- The task: Copy the listing out exactly as shown.
(Supplied entries begins)
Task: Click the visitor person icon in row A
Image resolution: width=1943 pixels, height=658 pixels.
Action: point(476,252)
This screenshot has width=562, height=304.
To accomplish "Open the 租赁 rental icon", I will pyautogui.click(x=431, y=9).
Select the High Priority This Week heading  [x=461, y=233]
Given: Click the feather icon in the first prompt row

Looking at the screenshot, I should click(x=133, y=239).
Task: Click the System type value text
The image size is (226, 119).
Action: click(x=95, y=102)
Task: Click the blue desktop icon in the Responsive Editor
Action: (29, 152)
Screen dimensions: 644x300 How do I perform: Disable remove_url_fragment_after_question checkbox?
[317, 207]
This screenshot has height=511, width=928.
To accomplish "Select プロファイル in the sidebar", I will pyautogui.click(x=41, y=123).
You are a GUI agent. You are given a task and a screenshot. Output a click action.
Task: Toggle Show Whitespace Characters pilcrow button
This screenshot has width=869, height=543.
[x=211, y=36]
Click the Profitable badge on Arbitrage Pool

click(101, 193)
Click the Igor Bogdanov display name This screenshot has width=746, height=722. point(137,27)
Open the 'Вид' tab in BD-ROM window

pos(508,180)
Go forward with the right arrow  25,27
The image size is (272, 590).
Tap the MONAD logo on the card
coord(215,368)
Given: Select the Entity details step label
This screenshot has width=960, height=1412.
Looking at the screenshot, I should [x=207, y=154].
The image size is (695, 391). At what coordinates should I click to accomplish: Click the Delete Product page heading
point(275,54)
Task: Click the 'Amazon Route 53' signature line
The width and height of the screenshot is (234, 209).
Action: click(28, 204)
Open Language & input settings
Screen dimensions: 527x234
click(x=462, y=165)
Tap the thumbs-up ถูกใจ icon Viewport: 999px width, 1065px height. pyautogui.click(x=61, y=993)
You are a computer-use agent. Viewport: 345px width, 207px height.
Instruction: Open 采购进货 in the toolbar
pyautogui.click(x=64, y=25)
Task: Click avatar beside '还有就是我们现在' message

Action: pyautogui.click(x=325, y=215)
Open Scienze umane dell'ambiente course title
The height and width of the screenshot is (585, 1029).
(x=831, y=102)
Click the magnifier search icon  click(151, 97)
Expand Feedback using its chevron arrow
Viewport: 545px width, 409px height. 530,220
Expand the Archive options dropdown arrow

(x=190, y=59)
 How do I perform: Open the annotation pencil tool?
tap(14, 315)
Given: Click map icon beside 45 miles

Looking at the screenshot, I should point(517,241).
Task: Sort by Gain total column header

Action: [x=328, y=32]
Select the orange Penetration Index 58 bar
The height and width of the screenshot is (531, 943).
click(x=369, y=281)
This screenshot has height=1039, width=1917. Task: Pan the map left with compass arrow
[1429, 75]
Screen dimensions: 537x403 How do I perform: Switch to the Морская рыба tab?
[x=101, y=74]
(Supplied entries ends)
- Exercise result:
Task: Click the visitor person icon in row A
Image resolution: width=1943 pixels, height=658 pixels.
Action: point(476,252)
This screenshot has width=562, height=304.
To accomplish "Open the 租赁 rental icon", I will pyautogui.click(x=431, y=9).
Select the High Priority This Week heading  [x=461, y=233]
Given: Click the feather icon in the first prompt row

Looking at the screenshot, I should click(x=133, y=239).
Task: Click the System type value text
The image size is (226, 119).
Action: click(x=95, y=102)
Task: Click the blue desktop icon in the Responsive Editor
Action: (29, 152)
Screen dimensions: 644x300 How do I perform: Disable remove_url_fragment_after_question checkbox?
[317, 207]
This screenshot has height=511, width=928.
To accomplish "Select プロファイル in the sidebar", I will pyautogui.click(x=41, y=123).
You are a GUI agent. You are given a task and a screenshot. Output a click action.
Task: Toggle Show Whitespace Characters pilcrow button
This screenshot has width=869, height=543.
[x=211, y=36]
Click the Profitable badge on Arbitrage Pool

click(101, 193)
Click the Igor Bogdanov display name This screenshot has width=746, height=722. point(137,27)
Open the 'Вид' tab in BD-ROM window

pos(508,180)
Go forward with the right arrow  25,27
The image size is (272, 590).
Tap the MONAD logo on the card
coord(215,368)
Given: Select the Entity details step label
This screenshot has width=960, height=1412.
Looking at the screenshot, I should [x=207, y=154].
The image size is (695, 391). At what coordinates should I click to accomplish: Click the Delete Product page heading
point(275,54)
Task: Click the 'Amazon Route 53' signature line
The width and height of the screenshot is (234, 209).
Action: click(28, 204)
Open Language & input settings
Screen dimensions: 527x234
click(x=462, y=165)
Tap the thumbs-up ถูกใจ icon Viewport: 999px width, 1065px height. pyautogui.click(x=61, y=993)
You are a computer-use agent. Viewport: 345px width, 207px height.
Instruction: Open 采购进货 in the toolbar
pyautogui.click(x=64, y=25)
Task: Click avatar beside '还有就是我们现在' message

Action: pyautogui.click(x=325, y=215)
Open Scienze umane dell'ambiente course title
The height and width of the screenshot is (585, 1029).
(x=831, y=102)
Click the magnifier search icon  click(151, 97)
Expand Feedback using its chevron arrow
Viewport: 545px width, 409px height. 530,220
Expand the Archive options dropdown arrow

(x=190, y=59)
 How do I perform: Open the annotation pencil tool?
tap(14, 315)
Given: Click map icon beside 45 miles

Looking at the screenshot, I should point(517,241).
Task: Sort by Gain total column header

Action: [x=328, y=32]
Select the orange Penetration Index 58 bar
The height and width of the screenshot is (531, 943).
click(x=369, y=281)
This screenshot has height=1039, width=1917. Task: Pan the map left with compass arrow
[1429, 75]
Screen dimensions: 537x403 How do I perform: Switch to the Морская рыба tab?
[x=101, y=74]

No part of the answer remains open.